Kereta berjalan cepat membuat pemandangan fatamorgana di mata penumpang yang sedang menikmati pemandangan sawah di luar sana. Seolah-olah padi yang menguning itu juga ikut bergerak seiring dengan cepatnya roda kereta. Fenita menyandarkan kepalanya pada sandaran kursi, mencoba untuk duduk senyaman mungkin. Dua jam lagi, kereta akan berhenti di stasiun Tugu setelah semalaman bergerak dari Jakarta.
“Teh hangat untukmu.” Andra menyodorkan papercup berisi teh hangat yang dibelinya dari gerbong makanan.
“Terima kasih.” Fenita menerimanya dan menggenggam papercup itu dengan kedua tangannya, sehingga rasa hangat langsung menjalar di telapak tangannya yang kedinginan karena AC kereta.
“Kopimu mana?” tanya Fenita kemudian saat melihat Andra tidak membawa apapun di tangannya.
Andra malah meringis. “Sudah habis waktu ngobrol sama Abimana, suaminya Ale.”
“Ooh. Ada Ale juga?” balas Fenita singkat.
“Masih cemburu sama Ale?” tanya Andra setelah melihat ekspresi Fenita.

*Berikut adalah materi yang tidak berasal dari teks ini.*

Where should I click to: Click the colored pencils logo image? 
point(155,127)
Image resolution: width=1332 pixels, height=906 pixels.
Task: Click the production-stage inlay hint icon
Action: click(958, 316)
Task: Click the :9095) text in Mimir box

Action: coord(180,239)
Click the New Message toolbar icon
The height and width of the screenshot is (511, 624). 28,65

“Kenapa cemburu? Kan kamu sudah jadi suamiku.” Bibir Fenita mengembangkan senyum. Matanya mengerling.
“Sepertinya kamu senang sekali jadi istriku?”
“Ya, tentu saja. Aku punya suami kamu dan little kiddo di perutku.” Sahutnya sambil mengelus perutnya yang terlihat sedikit buncit.
Andra tertawa mendengarnya. Dia kemudian menggerakkan tangannya juga menyentuh perut Fenita. “Berbaik-baiklah dengan Ibumu ya, Nak. Supaya Ibumu juga enggak cerewet-cerewet banget sama Ayah.”
“Kapan aku cerewet?”
“Hmm, lupa? Waktu kamu di trimester pertama dan masih sering mual-mual, aku di Jakarta dan kamu di Solo, berapa kali kamu telepon aku dan mengomel karena kita harus tinggal beda kota. Katanya aku enggak perhatian, ninggalin kamu mual sendirian. Kamu merengek-rengek kalau malam, minta ditemenin.”
Fenita manyun mendengarnya. Bagaimana bisa Andra merinci semuanya?
“Ya, namanya Ibu hamil juga maunya diperhatiin. Kamu kok jahat sih?”
“Eeh, aku baik dong. Makanya minta pindah ke Jogja.”
“Hmm, sayangnya enggak di Solo.”
Andra menoleh pada istrinya. Bibirnya tersenyum melihat kemanjaan Fenita. “Sini rebahan di pundak, biar enggak mengeluh saja.”
Tanpa menunggu lama, Fenita langsung menyandarkan kepalanya di pundak Andra.
“Nyamannya seperti ini.” gumamnya.“Fen…”
“Hmm?”
“Terimakasih mau menikah denganku. Mau menjadi Ibu dari anakku.” Ujar Andra dengan lembut. Tangannya menepuk-nepuk punggung tangan Fenita dengan lembut.
“Kamu tahu? Aku yang setiap hari bersyukur pada Tuhan karena telah mempertemukanku dengan laki-laki seperti kamu. Kamu sudah menarikku dari jurang yang aku bahkan tidak tahu dasarnya. Kamu mengenalkanku pada cinta yang sesungguhnya dan mengajakku menikah tanpa ragu-ragu. Tidak ada yang lebih aku syukuri daripada kamu dan anak kita di dalam perutku ini.” Fenita mengatakannya seraya mengingat kembali semua hal yang pernah dilewatinya dulu. Betapa buruknya dia dulu dan Andra sudah membantunya berubah.
“Kamu tidak bersyukur kalau sekarang kita bisa tinggal serumah di Jogja?”
Fenita tertawa kecil. “Tentu saja bersyukur karena mulai sekarang aku punya suami yang akan menemaniku makan di tengah malam kalau lapar.”
“Astaga, Fen. Kamu tahu enggak kalau perutku juga ikut buncit gara-gara kamu?”
“Enggak apa-apa. Kita kan sama-sama buncitnya. Itu namanya cinta.”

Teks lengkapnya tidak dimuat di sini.